= Gavan Hennigan =

Irish extreme sports athlete

Gavan Hennigan (born 1981) is an Irish Extreme Environment Athlete.

==Background==
Hennigan grew up in Galway, Ireland. At the age of 16, he began abusing alcohol and drugs as a means to deal with his homosexuality and his father's alcoholism. Hennigan travelled abroad, living in a squat in Amsterdam and an unfurnished flat in London.
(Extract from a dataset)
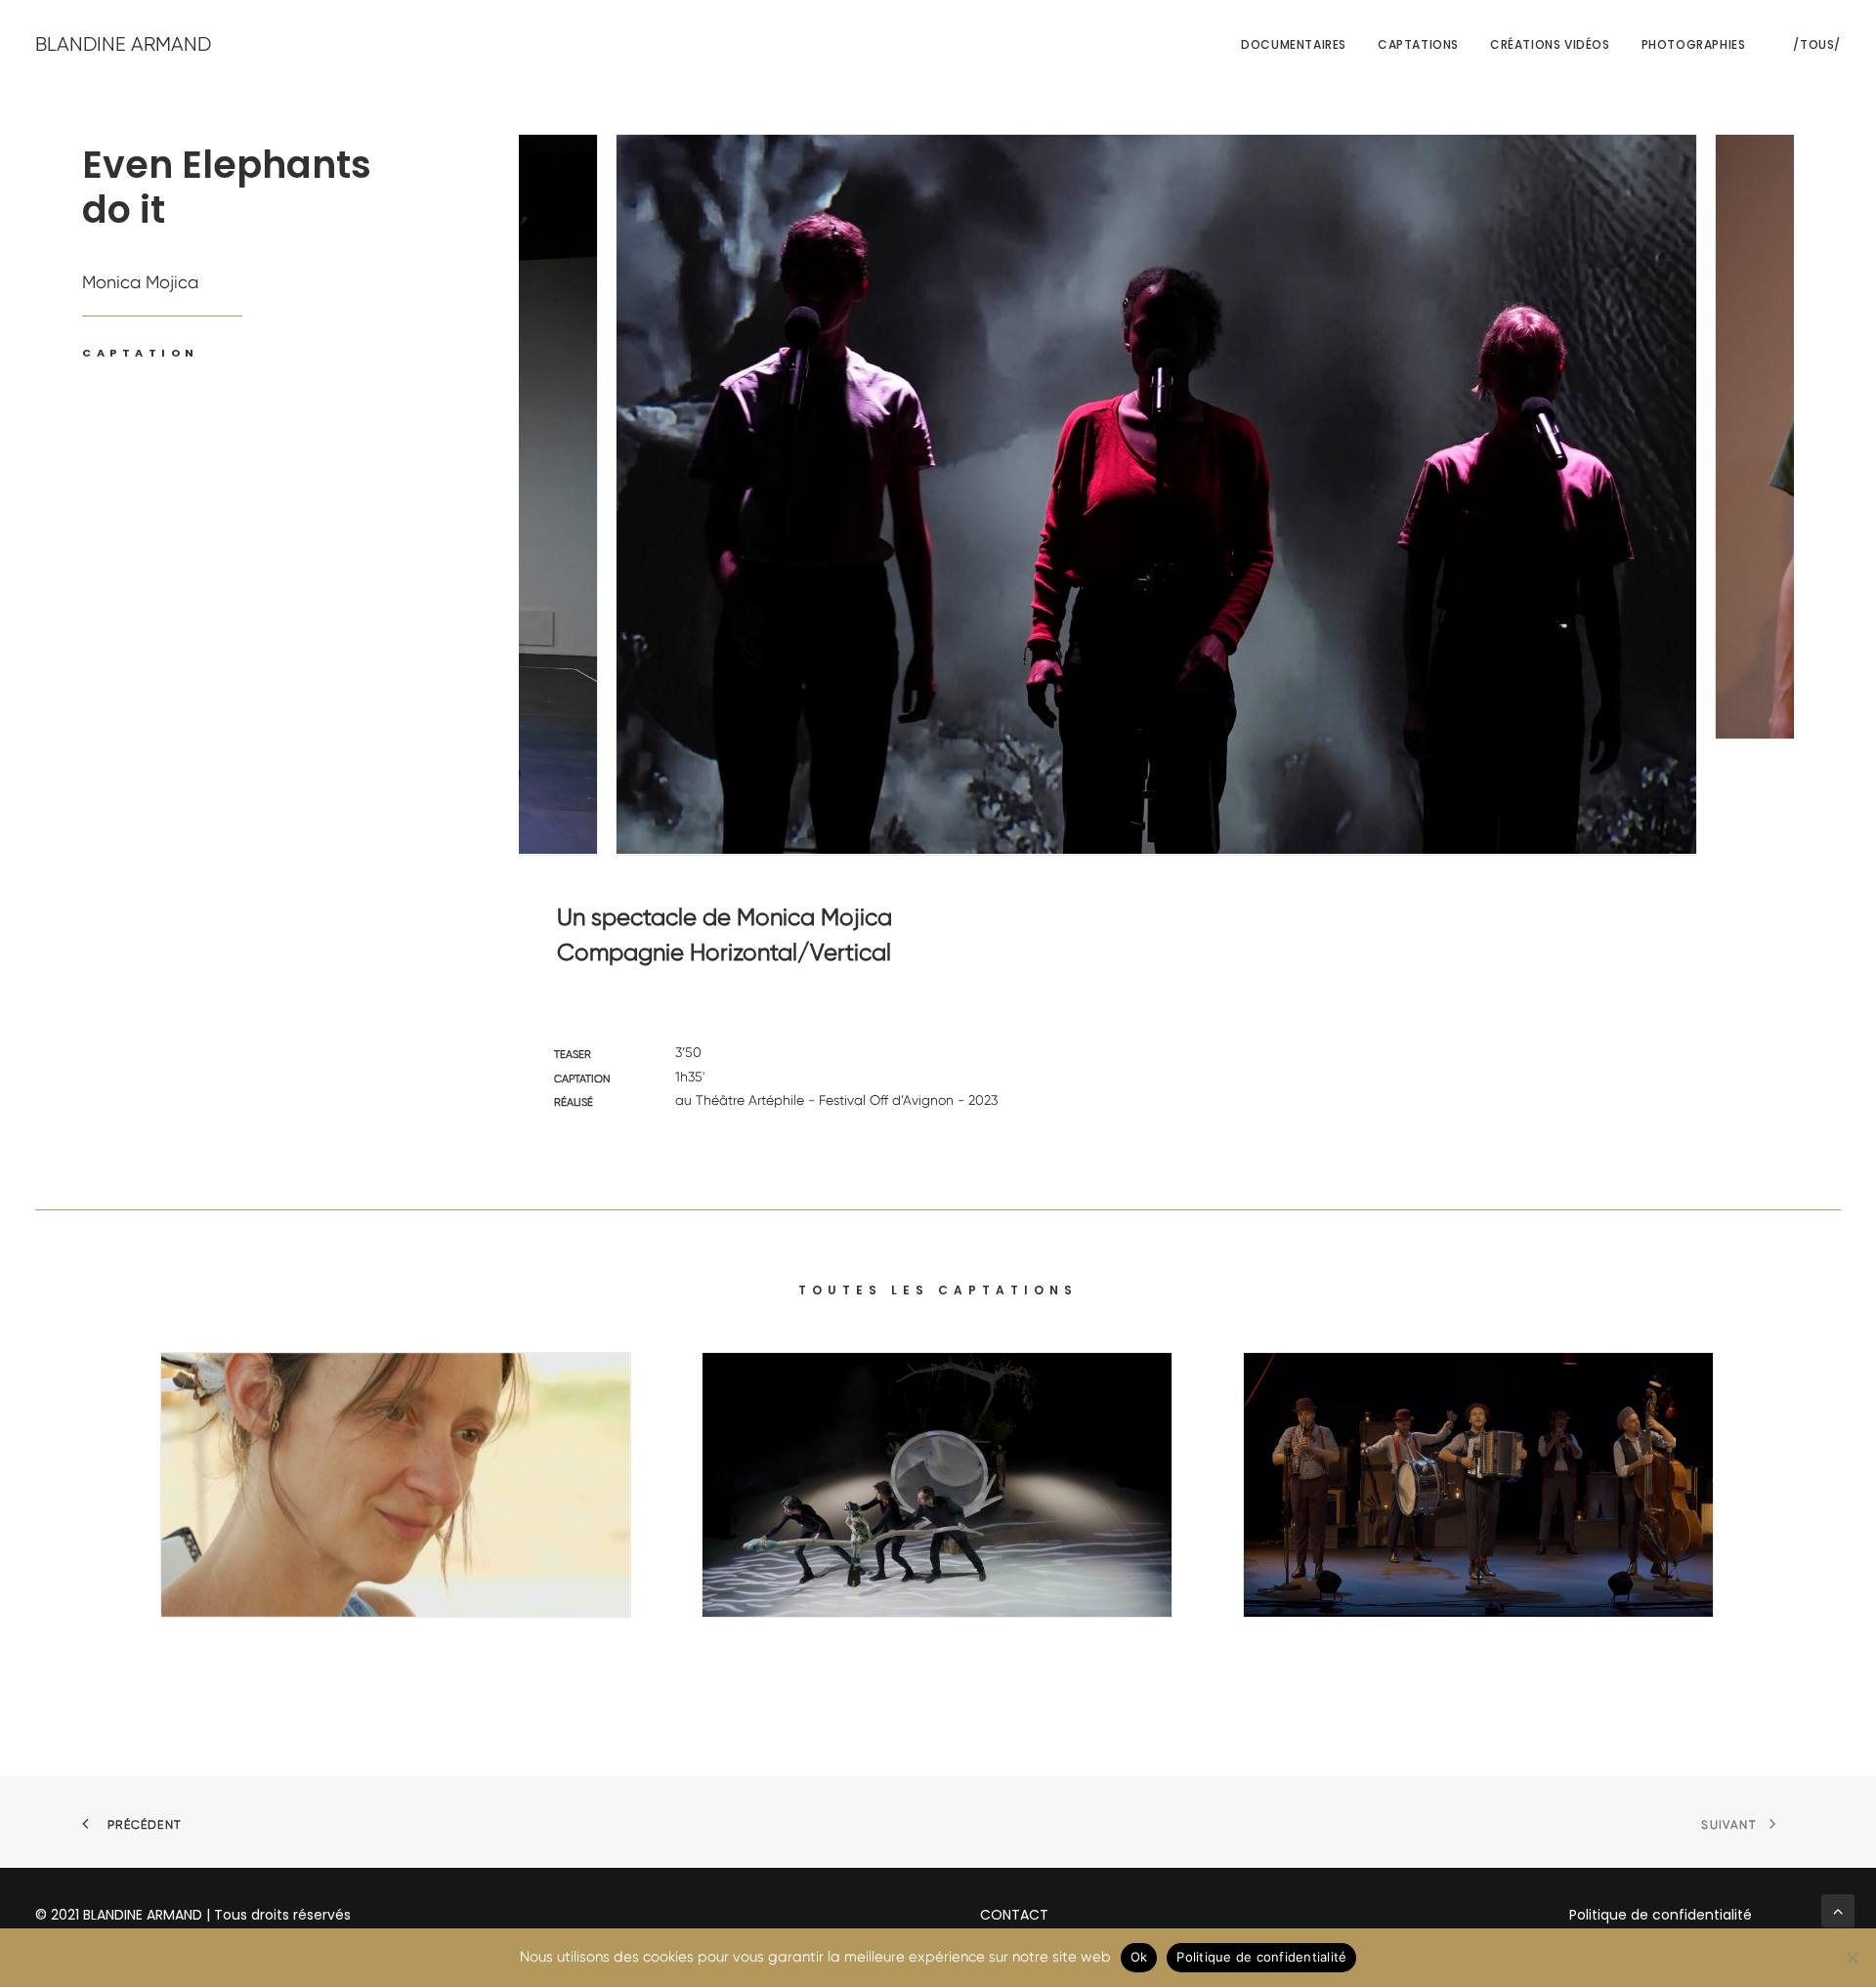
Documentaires (1293, 44)
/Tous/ (1817, 44)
He suffered blackouts from alcohol and drug overdoses, eventually entering rehab for his addictions when he was 21.

==Sports career==
By trade a saturation diver on oil rigs for over 10 years, in 2016 Hennigan became the "fastest solo competitor in the history of the Talisker Whisky Atlantic Challenge, dubbed the world's toughest row." Hennigan completed the three thousand mile long journey in "49 days, 11 hours and 37 minutes."
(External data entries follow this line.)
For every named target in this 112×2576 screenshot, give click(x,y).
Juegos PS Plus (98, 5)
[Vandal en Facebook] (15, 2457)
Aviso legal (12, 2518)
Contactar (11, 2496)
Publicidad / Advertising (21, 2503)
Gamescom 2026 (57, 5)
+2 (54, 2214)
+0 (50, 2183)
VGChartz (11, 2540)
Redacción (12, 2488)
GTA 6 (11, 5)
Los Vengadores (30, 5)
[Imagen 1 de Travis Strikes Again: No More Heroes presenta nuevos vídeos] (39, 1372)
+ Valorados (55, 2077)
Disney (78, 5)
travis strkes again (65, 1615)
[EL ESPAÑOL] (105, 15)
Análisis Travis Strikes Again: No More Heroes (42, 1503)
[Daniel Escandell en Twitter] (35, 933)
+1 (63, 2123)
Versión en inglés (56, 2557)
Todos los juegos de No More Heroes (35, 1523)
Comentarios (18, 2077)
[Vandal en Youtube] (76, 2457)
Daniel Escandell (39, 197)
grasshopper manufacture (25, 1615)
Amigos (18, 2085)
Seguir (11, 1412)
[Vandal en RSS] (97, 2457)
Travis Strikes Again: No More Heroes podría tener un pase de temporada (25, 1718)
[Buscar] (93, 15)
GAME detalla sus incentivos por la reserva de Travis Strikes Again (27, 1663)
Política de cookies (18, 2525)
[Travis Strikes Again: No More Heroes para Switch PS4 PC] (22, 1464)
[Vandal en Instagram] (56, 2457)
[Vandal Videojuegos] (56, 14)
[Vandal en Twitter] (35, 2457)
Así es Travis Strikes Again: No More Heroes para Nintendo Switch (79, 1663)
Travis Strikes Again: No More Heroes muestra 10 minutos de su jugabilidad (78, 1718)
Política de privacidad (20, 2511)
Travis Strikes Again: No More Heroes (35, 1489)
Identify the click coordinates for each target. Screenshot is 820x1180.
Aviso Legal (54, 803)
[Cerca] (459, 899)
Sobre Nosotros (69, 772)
In 2020, Hennigan was the Iditarod Trail Invitational ITI350 men’s foot champion, finishing the 350 mile route in 6 days, 12 hours, and 37 minutes.

In 2024, Hennigan returned to Iditarod Trail Invitational to compete in the ITI1000. He finished the 1000 mile route as the men’s foot champion, completing the event in 24 days, 18 hours, and 9 minutes.

==Charitable work==
Hennigan pursues snowboarding, mountaineering, ultra running, and rowing, raising over €12,000 for local Galway charities.